**About this task**: Word for word, reproduce each of the entries.

**Data to examine**:
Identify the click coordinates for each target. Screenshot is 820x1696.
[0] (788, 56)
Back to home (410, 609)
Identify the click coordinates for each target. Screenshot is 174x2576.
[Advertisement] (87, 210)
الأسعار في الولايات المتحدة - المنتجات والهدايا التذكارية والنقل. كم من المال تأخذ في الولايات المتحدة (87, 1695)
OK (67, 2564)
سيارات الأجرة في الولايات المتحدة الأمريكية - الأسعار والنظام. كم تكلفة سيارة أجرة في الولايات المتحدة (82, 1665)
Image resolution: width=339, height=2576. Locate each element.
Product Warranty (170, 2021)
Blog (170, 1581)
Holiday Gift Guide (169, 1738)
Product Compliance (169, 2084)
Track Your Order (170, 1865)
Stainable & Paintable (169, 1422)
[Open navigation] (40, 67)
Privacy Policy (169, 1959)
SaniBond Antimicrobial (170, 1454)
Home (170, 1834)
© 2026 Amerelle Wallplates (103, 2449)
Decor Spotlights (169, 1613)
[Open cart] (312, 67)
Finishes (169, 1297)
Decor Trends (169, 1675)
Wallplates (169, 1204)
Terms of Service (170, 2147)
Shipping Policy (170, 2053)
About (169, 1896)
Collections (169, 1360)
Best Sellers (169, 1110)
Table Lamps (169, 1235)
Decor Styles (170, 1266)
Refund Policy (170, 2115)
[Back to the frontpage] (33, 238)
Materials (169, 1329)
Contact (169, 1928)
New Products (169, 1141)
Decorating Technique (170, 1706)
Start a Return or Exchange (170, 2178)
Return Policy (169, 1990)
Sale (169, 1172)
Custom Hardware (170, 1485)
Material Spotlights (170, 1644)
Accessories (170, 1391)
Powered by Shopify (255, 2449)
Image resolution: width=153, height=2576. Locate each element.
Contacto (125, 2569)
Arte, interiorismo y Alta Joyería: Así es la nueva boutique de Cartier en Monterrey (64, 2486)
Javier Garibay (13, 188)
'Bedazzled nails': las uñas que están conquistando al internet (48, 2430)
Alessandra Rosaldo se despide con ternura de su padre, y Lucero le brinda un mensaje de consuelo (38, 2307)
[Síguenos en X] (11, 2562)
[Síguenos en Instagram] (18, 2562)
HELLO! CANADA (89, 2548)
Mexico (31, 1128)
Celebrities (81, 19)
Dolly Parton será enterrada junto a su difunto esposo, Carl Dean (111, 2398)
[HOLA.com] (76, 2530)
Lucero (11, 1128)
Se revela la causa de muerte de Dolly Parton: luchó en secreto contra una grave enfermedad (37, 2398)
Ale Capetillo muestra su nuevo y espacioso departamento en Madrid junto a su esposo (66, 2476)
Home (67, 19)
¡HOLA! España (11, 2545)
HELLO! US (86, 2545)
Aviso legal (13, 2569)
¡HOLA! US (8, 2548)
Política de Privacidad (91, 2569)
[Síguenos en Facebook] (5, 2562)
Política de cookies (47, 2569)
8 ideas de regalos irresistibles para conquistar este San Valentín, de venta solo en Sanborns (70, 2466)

**Written response**:
Identify the click coordinates for each target. Screenshot is 820x1696.
[0] (788, 56)
Back to home (410, 609)
Identify the click coordinates for each target. Screenshot is 174x2576.
[Advertisement] (87, 210)
الأسعار في الولايات المتحدة - المنتجات والهدايا التذكارية والنقل. كم من المال تأخذ في الولايات المتحدة (87, 1695)
OK (67, 2564)
سيارات الأجرة في الولايات المتحدة الأمريكية - الأسعار والنظام. كم تكلفة سيارة أجرة في الولايات المتحدة (82, 1665)
Image resolution: width=339, height=2576. Locate each element.
Product Warranty (170, 2021)
Blog (170, 1581)
Holiday Gift Guide (169, 1738)
Product Compliance (169, 2084)
Track Your Order (170, 1865)
Stainable & Paintable (169, 1422)
[Open navigation] (40, 67)
Privacy Policy (169, 1959)
SaniBond Antimicrobial (170, 1454)
Home (170, 1834)
© 2026 Amerelle Wallplates (103, 2449)
Decor Spotlights (169, 1613)
[Open cart] (312, 67)
Finishes (169, 1297)
Decor Trends (169, 1675)
Wallplates (169, 1204)
Terms of Service (170, 2147)
Shipping Policy (170, 2053)
About (169, 1896)
Collections (169, 1360)
Best Sellers (169, 1110)
Table Lamps (169, 1235)
Decor Styles (170, 1266)
Refund Policy (170, 2115)
[Back to the frontpage] (33, 238)
Materials (169, 1329)
Contact (169, 1928)
New Products (169, 1141)
Decorating Technique (170, 1706)
Start a Return or Exchange (170, 2178)
Return Policy (169, 1990)
Sale (169, 1172)
Custom Hardware (170, 1485)
Material Spotlights (170, 1644)
Accessories (170, 1391)
Powered by Shopify (255, 2449)
Image resolution: width=153, height=2576. Locate each element.
Contacto (125, 2569)
Arte, interiorismo y Alta Joyería: Así es la nueva boutique de Cartier en Monterrey (64, 2486)
Javier Garibay (13, 188)
'Bedazzled nails': las uñas que están conquistando al internet (48, 2430)
Alessandra Rosaldo se despide con ternura de su padre, y Lucero le brinda un mensaje de consuelo (38, 2307)
[Síguenos en X] (11, 2562)
[Síguenos en Instagram] (18, 2562)
HELLO! CANADA (89, 2548)
Mexico (31, 1128)
Celebrities (81, 19)
Dolly Parton será enterrada junto a su difunto esposo, Carl Dean (111, 2398)
[HOLA.com] (76, 2530)
Lucero (11, 1128)
Se revela la causa de muerte de Dolly Parton: luchó en secreto contra una grave enfermedad (37, 2398)
Ale Capetillo muestra su nuevo y espacioso departamento en Madrid junto a su esposo (66, 2476)
Home (67, 19)
¡HOLA! España (11, 2545)
HELLO! US (86, 2545)
Aviso legal (13, 2569)
¡HOLA! US (8, 2548)
Política de Privacidad (91, 2569)
[Síguenos en Facebook] (5, 2562)
Política de cookies (47, 2569)
8 ideas de regalos irresistibles para conquistar este San Valentín, de venta solo en Sanborns (70, 2466)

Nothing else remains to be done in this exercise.